09 12 João Eder

“Que a informação seja pública a cada funcionário que se dedica diariamente para cuidar das nossas crianças nas escolas do município”, citou em tribuna

Entre os temas apresentados na Sessão Ordinária da última terça-feira (9), o vereador João Eder foi à tribuna e fez questionamentos a respeito do Requerimento 4224/2025, apresentado em conjunto com os vereadores Bossolan da Rádio, Cintia Yamamoto, Elaine Miranda, Kelvin, Márcio do Santa Rita e Maurício Couto, em que requerem do prefeito informações se haverá sobras de recursos do FUNDEB no exercício de 2025 e se será feita a divisão de eventuais sobras com os profissionais da Educação.

“Trago a essa tribuna um questionamento de cerca de 2 mil profissionais da Educação do nosso município em relação ao FUNDEB. Nesse Requerimento, tratamos se haverá ou não sobras de recursos em 2025 e, caso não exista, que tenha acima de tudo transparência. Que a informação seja pública a cada funcionário que se dedica diariamente para cuidar das nossas crianças nas escolas do município”, cobrou.

“No início do ano, fizemos um Requerimento com o mesmo tema, tratando dos recursos de 2024. E a resposta foi a de que deveríamos procurar no Portal da Transparência, assim como a população interessada no assunto. E o que mais causa preocupação, é que os profissionais são de Educação, não são de contabilidade. Eles não são obrigados a entender sobre balanço contábil. Acho que é simples responder se houve ou não sobras. E se não houve, apontar em que foi usado”, comentou João Eder.

“Temos, por exemplo, fotos do jornal ‘O Progresso de Tatuí’ circulando entre os profissionais de Educação, apontando uma sobra. Não sabemos se aquilo houve realmente ou não. Não podemos cometer nessa gestão problemas que aconteceram em outras também em relação ao FUNDEB. Nós não podemos ser omissos. Temos o nosso compromisso firmado com os profissionais”, encerrou o Eder.

Após a conclusão das falas de todos os vereadores, o presidente da Câmara, vereador Renan Cortez, fez uma complementação sobre o tema. “Muitos colaboradores da Educação estão aqui hoje e foi levantado um assunto muito pertinente, que é a transparência do FUNDEB. Sabemos o quanto é valioso esse recurso dos cofres públicos e concordo com os vereadores que levantaram essa questão da transparência. Acredito que é primordial e principalmente esse ano de 2026, que trará transparência até o dia 31 de janeiro de 2026, sobre os recursos do FUNDEB”, falou.

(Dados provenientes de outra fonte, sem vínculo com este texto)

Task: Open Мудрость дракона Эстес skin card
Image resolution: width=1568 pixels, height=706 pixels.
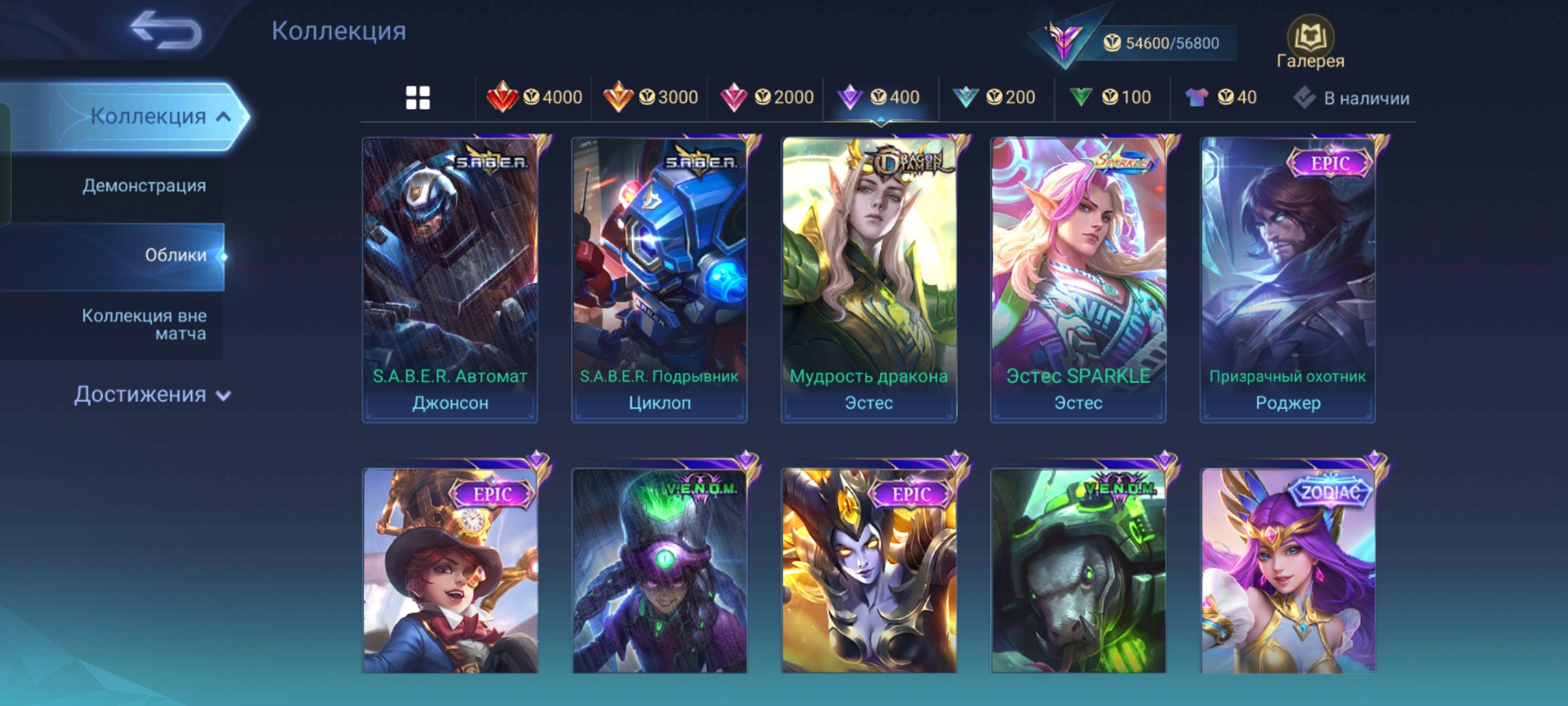Action: pos(869,280)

“Salvo engano, me recordo que na totalidade do ano passado, houve até aplicações de recursos acima dos 70% na folha da Educação. Também um percentual que não me lembro agora, acima dos 25% que são obrigatórios. E tudo isso é resultado, em se tratando da folha, dos aumentos que tivemos em hora aula e na equiparação salarial dos professores. Porém, essa transparência que virá de 2025, se de fato houver alguma sobra, acredito que a luta mais sensata que essa Câmara pode ter é para o aumento da hora aula ao professor, que seria de fato uma justiça ano a ano e uma conquista para a sua aposentadoria. E é claro, também, a discussão das letras dos demais funcionários que colaboram na Educação”, argumentou o presidente da Câmara.

“Então, se houver essa sobra, temos que perseguir a luta do aumento do piso salarial, da hora aula, para que eles tenham uma garantia também na sua aposentadoria. Porque no meu entendimento, o rateio do FUNDEB, por mais que seja benéfico, é uma moeda política muito grande e uma desvalorização do profissional. O profissional tem que ser valorizado todos os dias. Tudo aquilo que for da Educação, deve se colocar no salário daqueles que fazem a Educação no município”, concluiu Renan Cortez.